All lines holding the word "computer" in the listing below need to be copied.

━━━ Records for this task

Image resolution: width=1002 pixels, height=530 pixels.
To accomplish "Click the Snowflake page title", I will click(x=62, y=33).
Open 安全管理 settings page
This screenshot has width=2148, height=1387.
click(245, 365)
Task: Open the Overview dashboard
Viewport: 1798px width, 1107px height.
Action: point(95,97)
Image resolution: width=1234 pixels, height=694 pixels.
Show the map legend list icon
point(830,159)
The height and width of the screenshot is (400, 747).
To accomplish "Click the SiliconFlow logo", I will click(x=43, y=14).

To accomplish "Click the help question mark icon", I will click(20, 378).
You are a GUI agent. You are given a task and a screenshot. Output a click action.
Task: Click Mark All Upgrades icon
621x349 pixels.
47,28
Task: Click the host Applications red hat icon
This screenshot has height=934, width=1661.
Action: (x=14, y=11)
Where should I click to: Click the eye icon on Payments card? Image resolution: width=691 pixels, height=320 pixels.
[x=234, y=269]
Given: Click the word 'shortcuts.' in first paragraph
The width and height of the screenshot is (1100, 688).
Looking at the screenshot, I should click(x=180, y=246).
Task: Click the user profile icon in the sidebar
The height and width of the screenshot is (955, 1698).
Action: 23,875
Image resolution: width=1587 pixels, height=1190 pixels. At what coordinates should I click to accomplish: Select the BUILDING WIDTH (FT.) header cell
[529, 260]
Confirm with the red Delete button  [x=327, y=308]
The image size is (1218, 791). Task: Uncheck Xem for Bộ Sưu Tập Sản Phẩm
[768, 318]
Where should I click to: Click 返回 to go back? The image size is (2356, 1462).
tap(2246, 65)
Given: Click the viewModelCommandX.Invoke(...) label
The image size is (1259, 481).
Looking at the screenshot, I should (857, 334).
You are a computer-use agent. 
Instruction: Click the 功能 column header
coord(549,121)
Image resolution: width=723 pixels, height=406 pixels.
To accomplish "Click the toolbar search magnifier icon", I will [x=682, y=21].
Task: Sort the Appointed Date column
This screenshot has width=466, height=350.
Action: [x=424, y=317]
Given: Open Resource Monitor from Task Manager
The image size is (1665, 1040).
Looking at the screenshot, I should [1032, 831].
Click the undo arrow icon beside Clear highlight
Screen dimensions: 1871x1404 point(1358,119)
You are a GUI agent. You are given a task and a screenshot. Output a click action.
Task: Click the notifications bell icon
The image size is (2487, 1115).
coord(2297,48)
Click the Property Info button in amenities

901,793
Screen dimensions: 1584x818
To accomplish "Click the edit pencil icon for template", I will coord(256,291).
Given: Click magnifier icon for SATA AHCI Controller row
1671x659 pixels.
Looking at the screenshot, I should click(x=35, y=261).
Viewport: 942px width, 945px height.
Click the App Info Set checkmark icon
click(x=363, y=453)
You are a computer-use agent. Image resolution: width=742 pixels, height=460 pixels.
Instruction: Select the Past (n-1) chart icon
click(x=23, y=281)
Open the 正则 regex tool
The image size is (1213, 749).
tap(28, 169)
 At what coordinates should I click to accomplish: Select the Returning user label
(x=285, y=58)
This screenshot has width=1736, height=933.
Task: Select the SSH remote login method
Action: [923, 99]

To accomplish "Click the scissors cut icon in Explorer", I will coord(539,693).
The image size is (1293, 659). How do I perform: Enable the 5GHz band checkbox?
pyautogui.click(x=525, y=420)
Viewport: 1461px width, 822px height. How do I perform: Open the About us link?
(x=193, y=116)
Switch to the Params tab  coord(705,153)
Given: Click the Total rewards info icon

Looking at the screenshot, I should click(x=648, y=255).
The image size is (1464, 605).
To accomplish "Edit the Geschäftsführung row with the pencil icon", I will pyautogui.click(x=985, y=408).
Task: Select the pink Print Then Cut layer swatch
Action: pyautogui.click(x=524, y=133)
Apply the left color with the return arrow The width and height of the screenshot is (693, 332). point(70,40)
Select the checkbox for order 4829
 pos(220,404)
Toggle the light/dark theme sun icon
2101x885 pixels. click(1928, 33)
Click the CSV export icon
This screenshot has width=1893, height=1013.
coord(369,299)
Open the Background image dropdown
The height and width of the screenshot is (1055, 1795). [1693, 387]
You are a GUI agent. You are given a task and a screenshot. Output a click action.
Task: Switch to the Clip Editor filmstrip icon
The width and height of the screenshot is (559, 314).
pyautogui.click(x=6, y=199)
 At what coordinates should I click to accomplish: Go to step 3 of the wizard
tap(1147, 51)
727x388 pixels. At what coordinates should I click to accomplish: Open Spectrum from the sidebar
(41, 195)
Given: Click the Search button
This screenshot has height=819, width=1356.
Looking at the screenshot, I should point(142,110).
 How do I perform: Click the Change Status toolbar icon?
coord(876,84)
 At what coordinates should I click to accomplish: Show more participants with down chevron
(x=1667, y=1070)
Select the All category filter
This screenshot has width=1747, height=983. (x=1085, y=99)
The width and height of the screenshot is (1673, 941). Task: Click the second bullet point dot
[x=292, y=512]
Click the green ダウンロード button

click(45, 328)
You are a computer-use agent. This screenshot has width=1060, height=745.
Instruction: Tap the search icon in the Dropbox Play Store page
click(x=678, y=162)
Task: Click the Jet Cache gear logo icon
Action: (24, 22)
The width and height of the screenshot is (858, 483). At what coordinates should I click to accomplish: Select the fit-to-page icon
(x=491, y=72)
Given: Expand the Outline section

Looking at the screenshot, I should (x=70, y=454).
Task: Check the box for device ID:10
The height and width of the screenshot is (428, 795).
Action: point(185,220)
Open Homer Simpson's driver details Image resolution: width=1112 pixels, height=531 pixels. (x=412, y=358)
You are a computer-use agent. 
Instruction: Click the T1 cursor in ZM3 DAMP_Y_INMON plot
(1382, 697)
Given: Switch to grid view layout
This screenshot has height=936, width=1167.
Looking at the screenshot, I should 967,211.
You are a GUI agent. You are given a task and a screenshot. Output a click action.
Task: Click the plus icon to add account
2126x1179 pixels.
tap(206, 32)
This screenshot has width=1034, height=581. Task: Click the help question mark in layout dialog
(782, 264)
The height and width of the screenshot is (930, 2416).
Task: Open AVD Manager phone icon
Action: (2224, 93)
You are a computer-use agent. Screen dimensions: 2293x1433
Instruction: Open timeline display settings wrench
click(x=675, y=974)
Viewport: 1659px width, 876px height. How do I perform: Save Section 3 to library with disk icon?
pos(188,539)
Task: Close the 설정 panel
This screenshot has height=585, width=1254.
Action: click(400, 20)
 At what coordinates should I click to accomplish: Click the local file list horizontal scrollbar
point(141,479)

━━━━━━

#### [Response to this exercise]
You are a computer-use agent. 
You are a computer-use agent. Image resolution: width=742 pixels, height=460 pixels.
You are a computer-use agent. This screenshot has width=1060, height=745.
You are a computer-use agent. 
You are a computer-use agent. Screen dimensions: 2293x1433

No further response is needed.